- [Material for this task]:
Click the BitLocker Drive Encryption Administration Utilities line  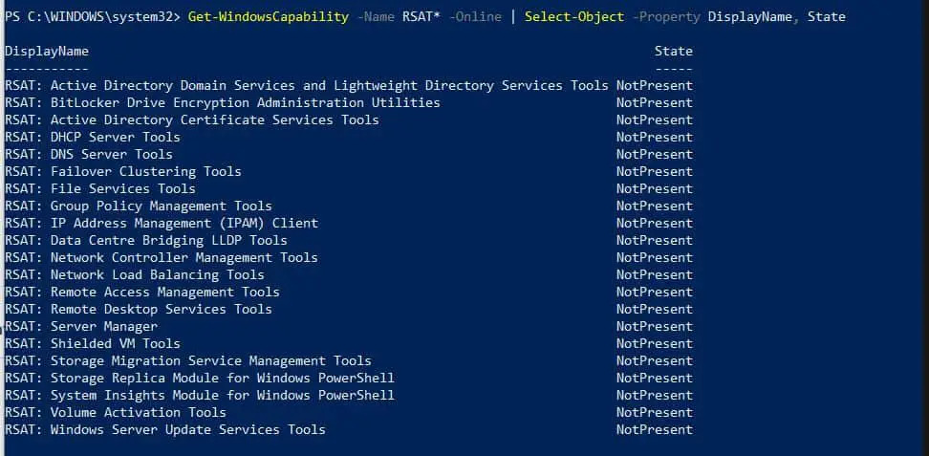222,102
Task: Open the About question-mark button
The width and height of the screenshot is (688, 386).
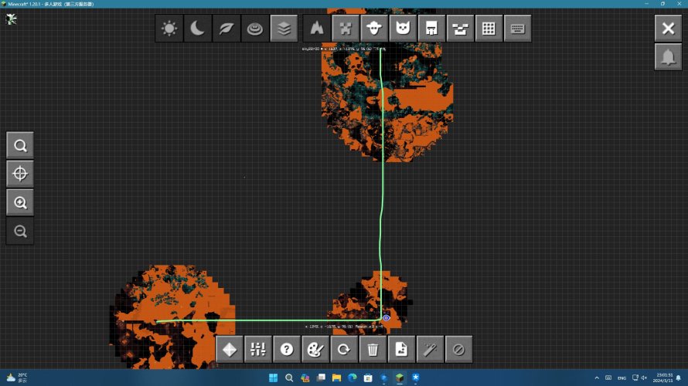Action: (x=287, y=349)
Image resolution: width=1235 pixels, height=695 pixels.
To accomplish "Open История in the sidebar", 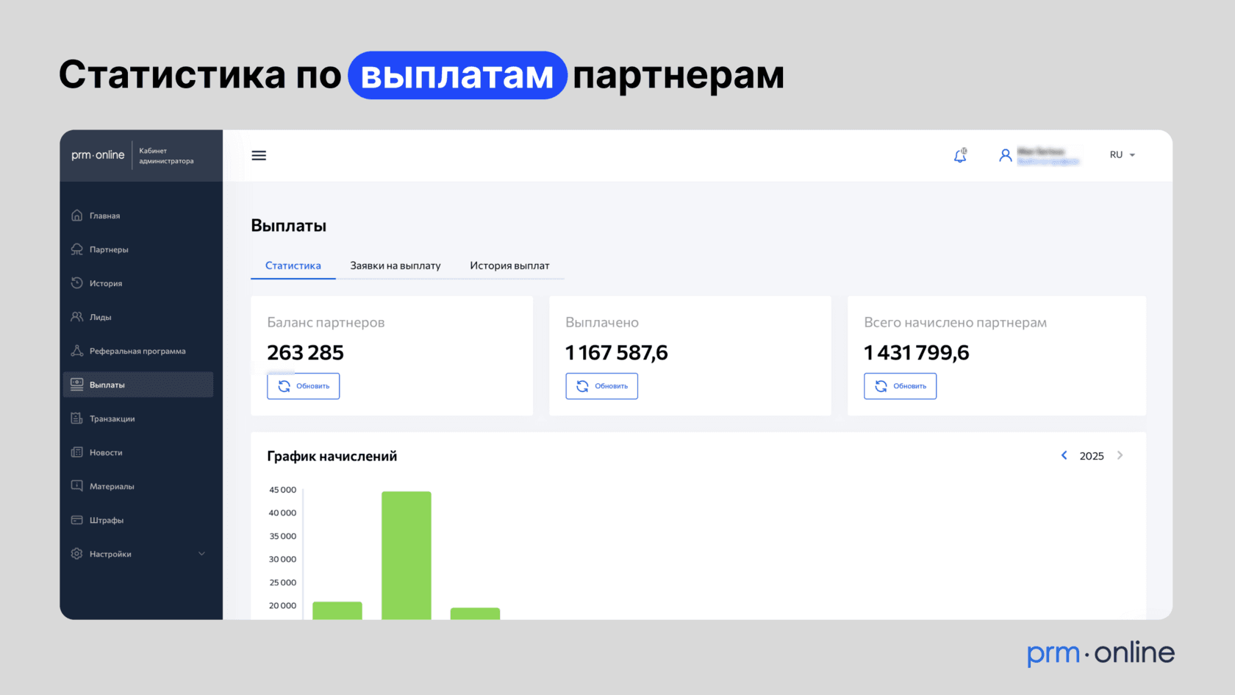I will [106, 284].
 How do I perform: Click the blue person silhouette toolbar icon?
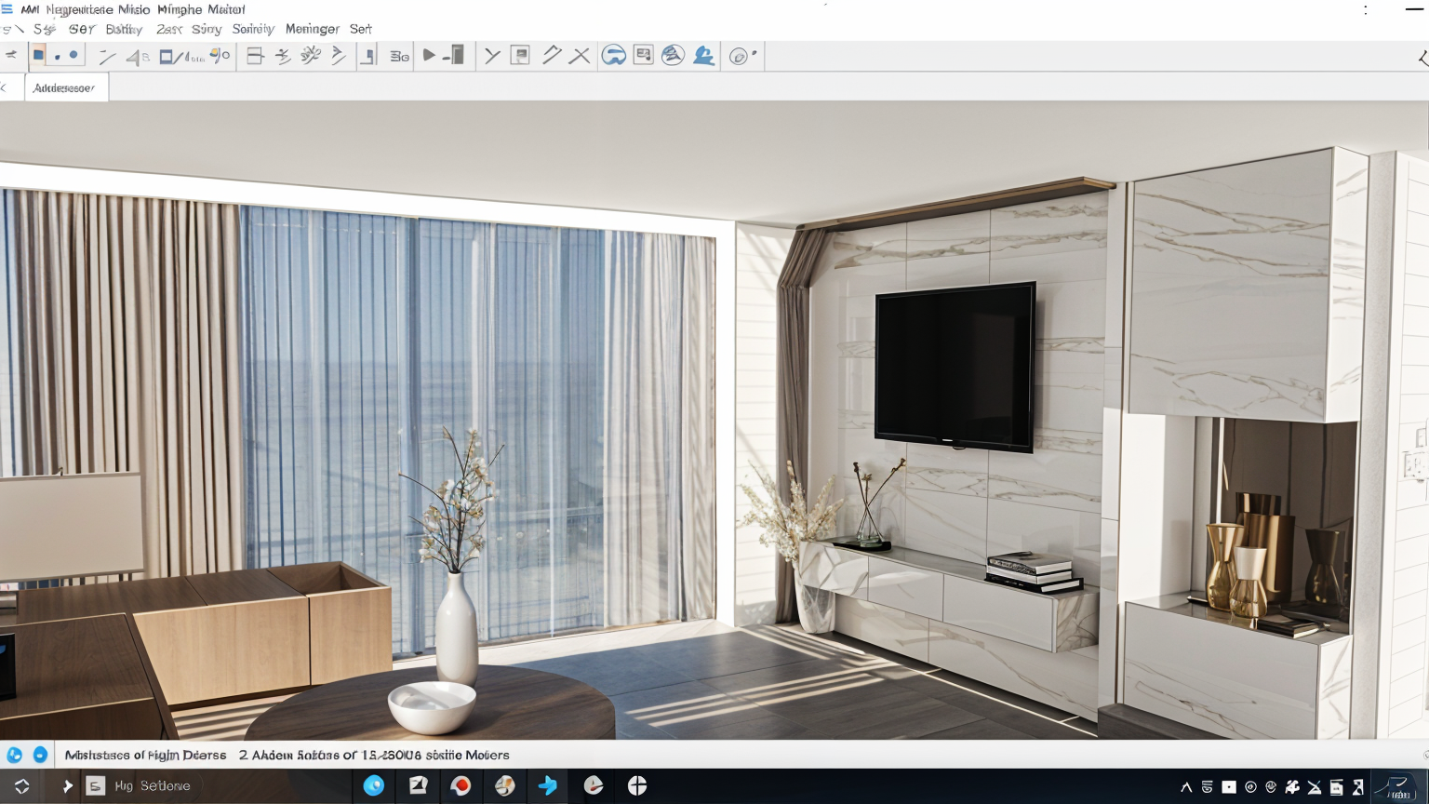704,56
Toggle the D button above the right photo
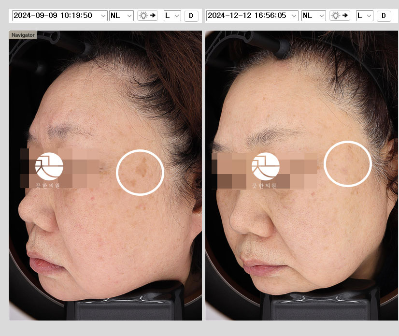 point(384,15)
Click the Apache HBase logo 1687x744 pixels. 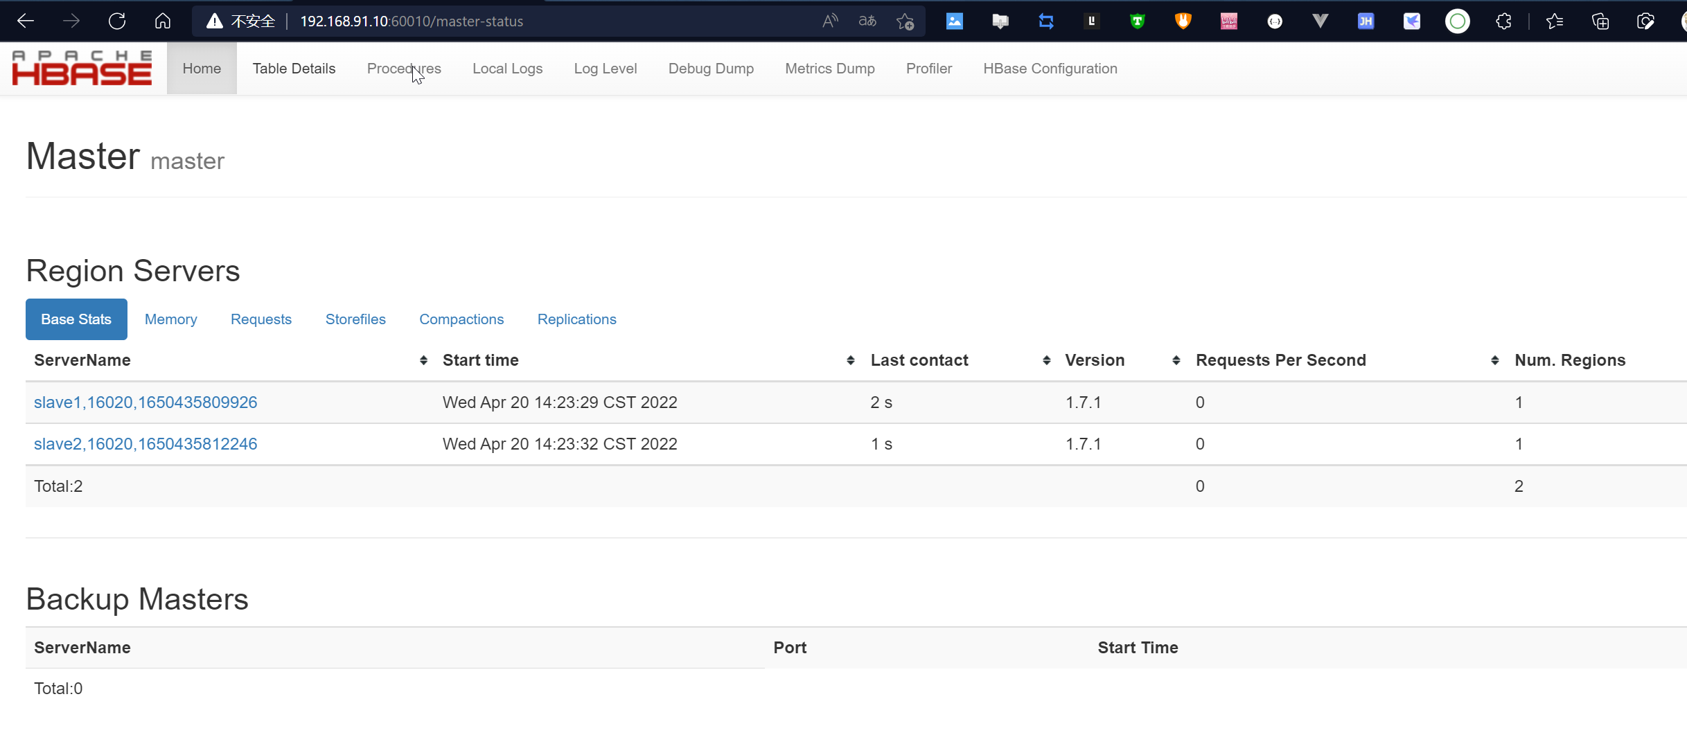pos(82,68)
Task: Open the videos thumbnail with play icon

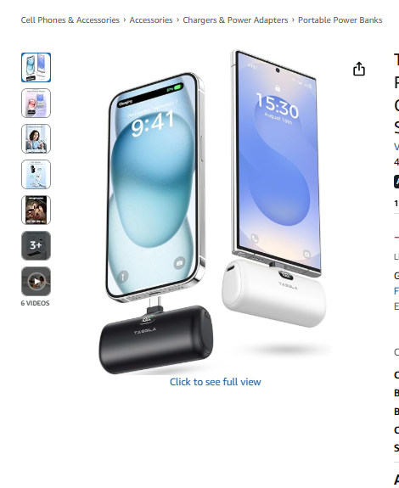Action: pos(37,282)

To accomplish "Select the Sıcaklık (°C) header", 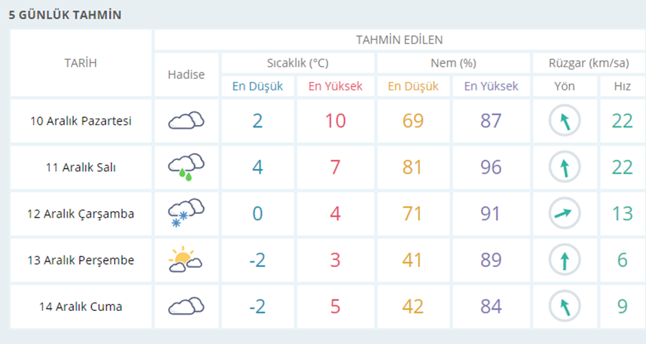I will (x=298, y=63).
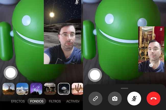The height and width of the screenshot is (110, 166).
Task: Pick the shooting stars background thumbnail
Action: click(36, 89)
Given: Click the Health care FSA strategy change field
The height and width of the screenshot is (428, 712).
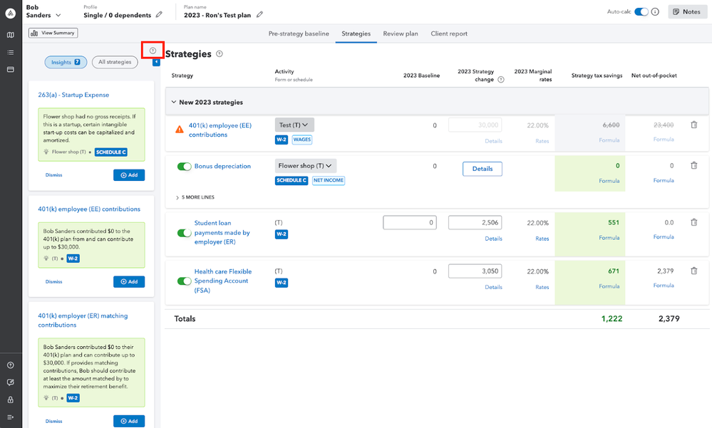Looking at the screenshot, I should point(475,271).
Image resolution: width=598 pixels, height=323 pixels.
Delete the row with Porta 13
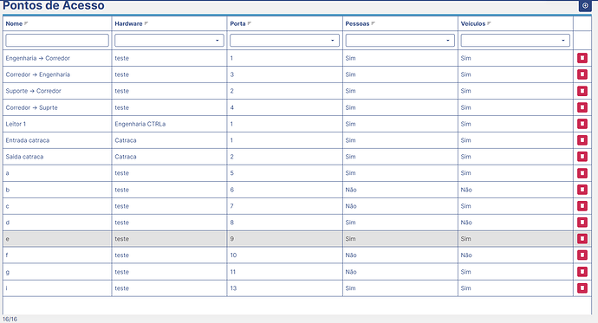coord(582,288)
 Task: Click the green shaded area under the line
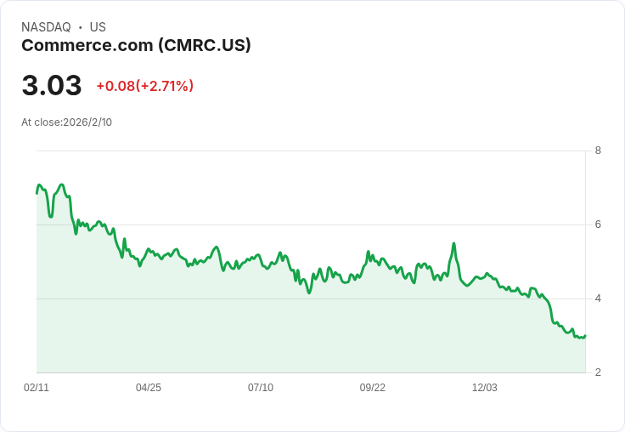255,332
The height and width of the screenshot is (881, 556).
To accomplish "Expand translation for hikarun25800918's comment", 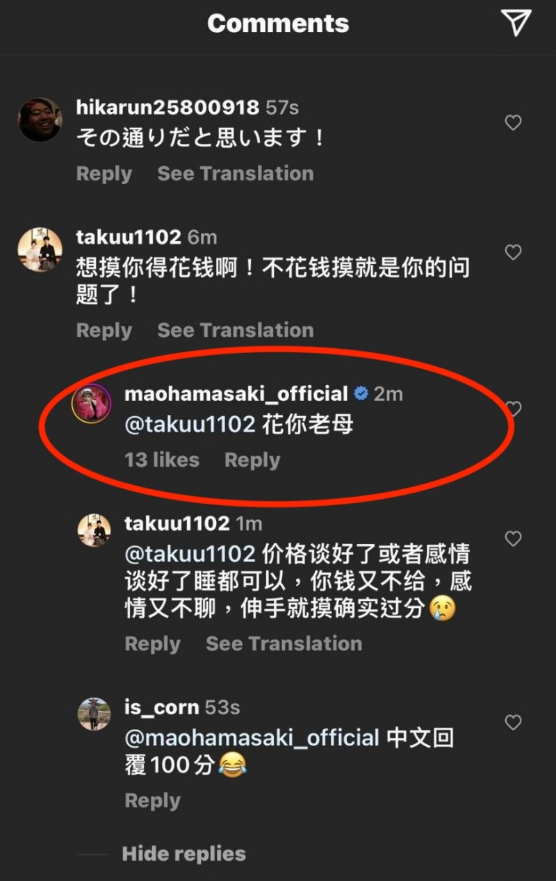I will pos(235,174).
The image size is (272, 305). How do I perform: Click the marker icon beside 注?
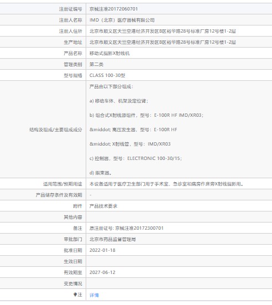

- [Work task]: Collect every line above that contains the word "resolution".

- [Answer box]:
Image resolution: width=1235 pixels, height=695 pixels.
Image resolution: width=598 pixels, height=323 pixels.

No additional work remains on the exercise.